Here the reviewer agrees with Elhaik et al. for a point that Elhaik et al. did not intend to make. Elhaik et al. studied the variations of Z-curve's 3 components (x,y,z) using 235 bacterial genomes, and found that the z component (which is related to GC content) contributed to most of the variance, comparing to x and y components (please refer to the figure 4 in ref. [5]). Note that the studied variations are about Z-curve, not related to S and H.
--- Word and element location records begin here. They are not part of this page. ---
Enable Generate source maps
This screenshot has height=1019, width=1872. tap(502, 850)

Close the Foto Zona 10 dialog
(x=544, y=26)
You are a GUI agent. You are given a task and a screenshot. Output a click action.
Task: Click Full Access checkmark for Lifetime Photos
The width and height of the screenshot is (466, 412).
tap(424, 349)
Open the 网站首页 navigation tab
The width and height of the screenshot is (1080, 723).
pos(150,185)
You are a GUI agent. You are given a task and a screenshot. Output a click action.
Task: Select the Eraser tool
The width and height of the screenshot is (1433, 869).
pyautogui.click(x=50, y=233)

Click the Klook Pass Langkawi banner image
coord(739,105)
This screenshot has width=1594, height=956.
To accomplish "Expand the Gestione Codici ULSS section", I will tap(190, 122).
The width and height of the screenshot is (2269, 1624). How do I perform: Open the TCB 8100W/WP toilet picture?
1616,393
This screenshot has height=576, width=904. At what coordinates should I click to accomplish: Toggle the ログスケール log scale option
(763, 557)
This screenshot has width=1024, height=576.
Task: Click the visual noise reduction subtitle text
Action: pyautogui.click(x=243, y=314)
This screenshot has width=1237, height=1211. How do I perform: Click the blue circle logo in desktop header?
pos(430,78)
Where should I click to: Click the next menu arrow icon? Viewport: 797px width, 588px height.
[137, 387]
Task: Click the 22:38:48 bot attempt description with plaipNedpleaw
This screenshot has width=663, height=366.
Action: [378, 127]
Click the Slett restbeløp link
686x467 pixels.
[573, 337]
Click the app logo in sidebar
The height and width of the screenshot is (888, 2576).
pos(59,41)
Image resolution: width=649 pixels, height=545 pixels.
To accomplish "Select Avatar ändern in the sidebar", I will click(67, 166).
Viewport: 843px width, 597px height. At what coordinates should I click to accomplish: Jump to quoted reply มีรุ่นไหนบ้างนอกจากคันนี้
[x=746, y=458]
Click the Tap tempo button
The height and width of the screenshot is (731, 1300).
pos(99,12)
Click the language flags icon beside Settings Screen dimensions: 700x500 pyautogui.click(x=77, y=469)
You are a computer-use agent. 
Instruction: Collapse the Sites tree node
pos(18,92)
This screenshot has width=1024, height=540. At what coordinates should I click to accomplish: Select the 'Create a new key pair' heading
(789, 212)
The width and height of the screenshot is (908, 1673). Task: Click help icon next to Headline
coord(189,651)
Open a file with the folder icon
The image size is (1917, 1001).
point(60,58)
Nevertheless, it is true that distributions of S and H are indeed quite related to the GC content. But that is a conclusion made by myself in the original article. Please refer to the figure 3 in ref. [2] and the text therein.

## Reviewer comments

The author asserts in several places that, indeed, these deviations are highly meaningful but frustratingly fails to give citations to back this claim up. My own recollection is that in bacteria the G/C-skew has been proposed to be a result of different mutational spectra acting on the leading and lagging strands (and would thus not necessarily have functional implications).

### Author's response

Deviations from PR2 result from both mutation and selection pressures, reflecting biases in, e.g., DNA replication, transcription and repair. I added a review article.

## Reviewer comments

However, this seems to now confound the question of local compositional biases and their functional implications versus global patterns of base composition, because as far as I can tell Elhaik et al. were talking about global compositional patterns.

### Author's response

No. Elhaik et al. concluded that Z-curve suffers from "over-dimensionality", without restricting their conclusion to global compositional patterns only. Z-curve can be used to study any DNA sequences, such as whole genomes, protein coding genes, promoter sequences and translation start sites. Therefore, one part of their analysis that is logically flawed is that they analyzed a subset of bacterial genomes but tried to make a general conclusion for all DNA sequences. In my rebuttal, however, I have to show separately that for both whole genomes and short DNA segments, their conclusion is wrong.

## Reviewer comments

Finally, the remark that S can be calculated faster than H 'which is especially important for handling large genomes' does not make a lot of sense to me. If one really worries about computational costs in calculating H one could calculate f*log(f) for all values of before-hand and store them in a table.

### Author's response

The reviewer finally suggests that one could calculate f*log(f) for all values beforehand and store them in a table. However, this suggestion is not practical. Both S and H are real numbers. The number of all real numbers within the interval, e.g., [0,1] is infinite. Therefore, the table that contains 'all values' cannot be saved, unless with the infinitely large computer storage, which, however, does not exist.